- WHAT TO PRODUCE -
Scan the entries below for the word "computer", then copy each line that holds it.

- MATERIAL FOR THIS EXERCISE -
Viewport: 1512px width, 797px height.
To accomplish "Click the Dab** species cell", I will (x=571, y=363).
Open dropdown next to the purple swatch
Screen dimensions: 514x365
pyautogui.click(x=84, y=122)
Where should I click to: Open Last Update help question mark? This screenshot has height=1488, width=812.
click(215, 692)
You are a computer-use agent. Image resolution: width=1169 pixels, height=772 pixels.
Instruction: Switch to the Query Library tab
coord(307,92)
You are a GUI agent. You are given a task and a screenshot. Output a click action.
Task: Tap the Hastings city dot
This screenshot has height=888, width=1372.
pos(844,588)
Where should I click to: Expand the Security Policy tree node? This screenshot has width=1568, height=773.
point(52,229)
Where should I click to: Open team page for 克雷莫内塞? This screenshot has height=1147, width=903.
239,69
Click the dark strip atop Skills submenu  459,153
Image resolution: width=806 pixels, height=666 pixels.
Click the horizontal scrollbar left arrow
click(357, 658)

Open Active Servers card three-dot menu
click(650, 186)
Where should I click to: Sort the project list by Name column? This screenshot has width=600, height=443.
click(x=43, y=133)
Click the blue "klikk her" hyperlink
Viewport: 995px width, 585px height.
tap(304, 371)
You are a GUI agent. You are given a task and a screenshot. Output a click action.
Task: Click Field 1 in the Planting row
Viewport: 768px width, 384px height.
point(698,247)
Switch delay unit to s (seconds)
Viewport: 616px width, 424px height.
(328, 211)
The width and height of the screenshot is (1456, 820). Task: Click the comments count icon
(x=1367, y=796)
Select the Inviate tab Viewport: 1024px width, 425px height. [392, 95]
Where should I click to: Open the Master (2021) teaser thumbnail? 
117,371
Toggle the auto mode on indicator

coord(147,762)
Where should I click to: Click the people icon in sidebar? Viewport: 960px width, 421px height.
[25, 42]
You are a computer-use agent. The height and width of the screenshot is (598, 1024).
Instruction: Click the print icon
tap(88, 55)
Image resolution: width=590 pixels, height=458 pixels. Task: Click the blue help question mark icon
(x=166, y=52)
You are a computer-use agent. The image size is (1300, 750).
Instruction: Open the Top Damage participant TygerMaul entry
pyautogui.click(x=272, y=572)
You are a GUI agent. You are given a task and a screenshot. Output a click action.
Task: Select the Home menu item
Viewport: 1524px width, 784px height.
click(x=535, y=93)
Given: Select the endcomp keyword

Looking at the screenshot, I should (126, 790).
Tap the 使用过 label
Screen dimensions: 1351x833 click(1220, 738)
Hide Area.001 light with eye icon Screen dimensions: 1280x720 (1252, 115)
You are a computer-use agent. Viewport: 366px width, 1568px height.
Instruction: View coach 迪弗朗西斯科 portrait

- WRITTEN ANSWER -
You are a computer-use agent. Image resolution: width=1169 pixels, height=772 pixels.
You are a computer-use agent. The height and width of the screenshot is (598, 1024).
You are a computer-use agent. The image size is (1300, 750).
You are a computer-use agent. Viewport: 366px width, 1568px height.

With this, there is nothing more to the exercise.